A Portsmouth resident looking at the crosswalk at Dennett and Maplewood did not need a spreadsheet to know something was wrong.
“The crosswalk at Dennett and Maplewood is VERY dangerous,” Peter Geremia wrote to the city’s Parking and Traffic Safety Committee. Drivers were moving too fast. Signs were being ignored. The warning was plain because the problem was plain. A person wanted to cross the street without being hit.
Once the problem entered government, it became a packet, a committee agenda, a timestamp, a staff discussion, a traffic-safety item, and eventually one small piece of a larger municipal system. That system includes parking revenues, street design, school traffic, downtown construction, neighborhood complaints, police enforcement, budget assumptions, and citywide priorities.
Portsmouth has meetings, packets, spreadsheets, videos, agendas, minutes, staff responses, public-comment windows, committee referrals, and archived attachments. Much of the machinery is available to anyone with the time and patience to chase it. The harder question is whether residents can understand what they are seeing.
Modern local government increasingly runs through technical systems ordinary citizens cannot realistically audit. Budgets are one such system.

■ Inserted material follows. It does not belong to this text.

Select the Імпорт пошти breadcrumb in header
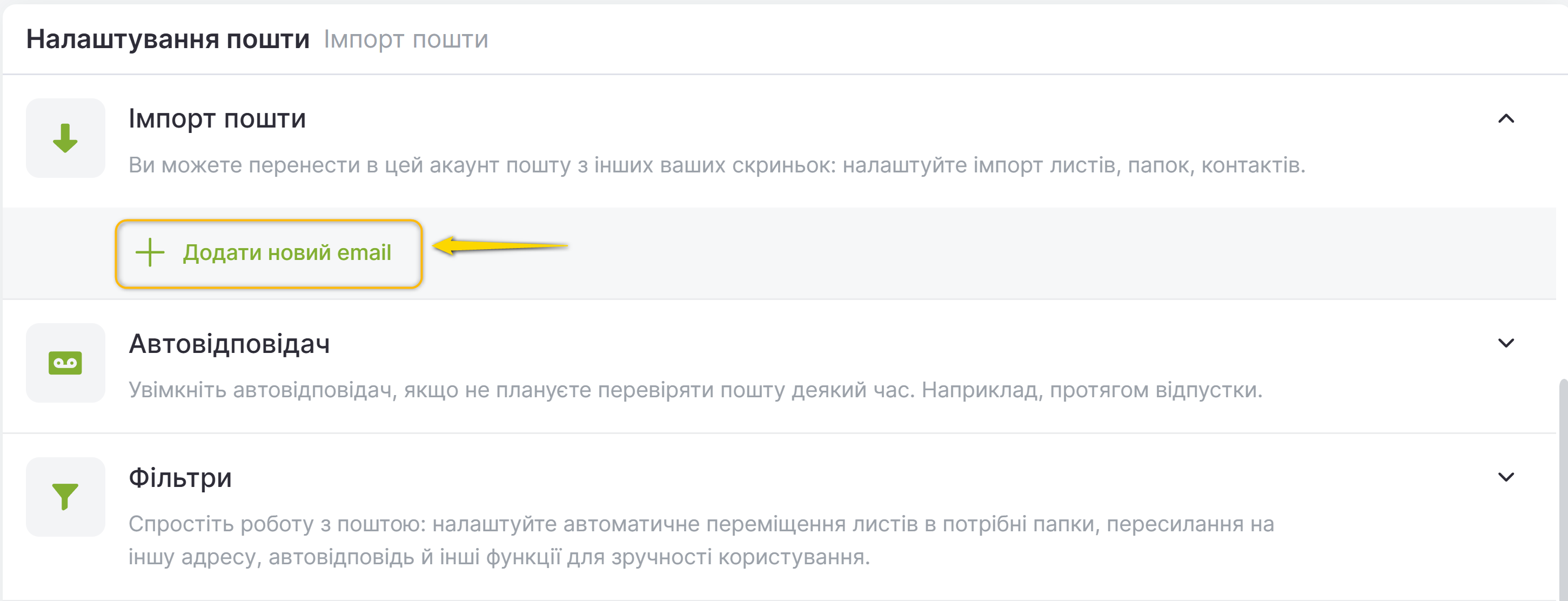 (405, 39)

Parking funds are another. Energy aggregation, school technology, preservation review, visitor analytics, software contracts, insurance costs, and special-education placements all carry public consequences. Each can be explained. Few can be easily understood by a resident who has a job, a family, and a life.
That is the widening gap between public process and public understanding.
Portsmouth’s proposed FY27 budget is $157,971,390. That number is easy to find. It is up $7,676,450, or 5.11 percent. The estimated tax rate is $12.07, up 56 cents, or 4.88 percent. Those clean numbers fit in a paragraph, while the explanation sprawls across budget categories, staff responses, policy choices, and assumptions most residents will never see in one place.
To understand the budget, a resident has to know that salaries and benefits account for 76 percent of the proposed increase. Then the resident has to know that the salary and wage line itself rises by only 2.33 percent, while health insurance rises by 21.42 percent. A salary line may look like a large raise when it is something else. A benefits increase may do more to move the budget than the raises people argue about. A county tax estimate may add five cents to the tax rate before most residents have any idea the county was part of their city tax bill at all.